Os Estados Unidos acreditam que haja uma disputa de poder se desenrolando em tempo real no Irã entre os líderes linha-dura e os pragmáticos, segundo autoridades norte-americanas na sexta-feira (10). O Irã informou a Washington que os recentes ataques à navegação no Estreito de Ormuz foram causados por 'uma parte desorientada de seu sistema', disse uma autoridade sênior a um pequeno grupo de repórteres durante uma teleconferência.
Exigências dos EUA
Os Estados Unidos estão exigindo que o Irã declare publicamente que cessará os ataques a navios no Estreito de Ormuz e que todas as vias do estreito fiquem abertas à navegação sem cobrança de pedágio. 'O que estamos exigindo é que os iranianos emitam uma declaração pública reconhecendo que todas as vias do Estreito de Ormuz estão abertas e que não estão mais atirando em navios. Ou eles nos fornecem essa declaração, ou não teremos um desfecho favorável para eles', disse uma das autoridades norte-americanas.
Ataques e resposta militar
Três navios foram atacados nesta semana, levando o presidente dos EUA, Donald Trump, a responder com ataques norte-americanos contra alvos iranianos. Ele declarou que o cessar-fogo assinado pelas duas partes em junho acabou.

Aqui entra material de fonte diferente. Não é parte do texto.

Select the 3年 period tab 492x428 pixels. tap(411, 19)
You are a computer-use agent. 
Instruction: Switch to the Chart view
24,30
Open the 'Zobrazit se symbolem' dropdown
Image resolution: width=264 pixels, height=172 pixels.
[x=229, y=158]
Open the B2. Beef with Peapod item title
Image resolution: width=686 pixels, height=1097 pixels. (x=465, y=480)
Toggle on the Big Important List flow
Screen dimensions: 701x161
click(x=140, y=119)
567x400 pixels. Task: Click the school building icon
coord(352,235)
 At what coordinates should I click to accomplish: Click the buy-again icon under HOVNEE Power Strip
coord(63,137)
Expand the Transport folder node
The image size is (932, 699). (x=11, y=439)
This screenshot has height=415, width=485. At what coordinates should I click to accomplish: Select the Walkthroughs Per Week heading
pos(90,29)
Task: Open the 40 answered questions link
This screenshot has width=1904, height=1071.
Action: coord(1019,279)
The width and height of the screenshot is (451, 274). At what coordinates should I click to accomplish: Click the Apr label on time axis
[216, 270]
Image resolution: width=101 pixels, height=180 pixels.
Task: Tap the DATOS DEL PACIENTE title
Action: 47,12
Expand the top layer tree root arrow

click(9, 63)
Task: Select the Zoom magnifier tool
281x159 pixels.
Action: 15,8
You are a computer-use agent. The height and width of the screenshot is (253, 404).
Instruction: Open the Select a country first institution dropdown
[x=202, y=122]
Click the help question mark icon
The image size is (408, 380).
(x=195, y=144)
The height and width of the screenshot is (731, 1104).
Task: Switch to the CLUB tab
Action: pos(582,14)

Disputa pelo controle do Estreito de Ormuz
A mais recente troca de ataques entre EUA e Irã tem como cenário uma disputa que vai além dos bombardeios: quem exerce, na prática, o controle sobre o Estreito de Ormuz. A rota marítima é uma das mais importantes do mundo para o transporte de petróleo e gás. O Estreito de Ormuz é um corredor marítimo de cerca de 50 quilômetros de largura que liga o Golfo Pérsico ao Golfo de Omã e ao Oceano Índico. Antes da guerra, cerca de 20% de todo o petróleo e gás comercializado no mundo passava pela área.
Embora o Irã não seja o proprietário da via marítima, ele controla a costa norte do estreito, além de diversas ilhas e posições militares. Isso permite ao país monitorar praticamente todo o tráfego de embarcações da região. Nos últimos anos, o Irã transformou essa posição geográfica em um instrumento de pressão política e militar. Após o início da guerra, o país fechou o estreito para obter vantagem na mesa de negociações. Atualmente, o governo do Irã defende que o mundo reconheça a soberania do país sobre a rota marítima.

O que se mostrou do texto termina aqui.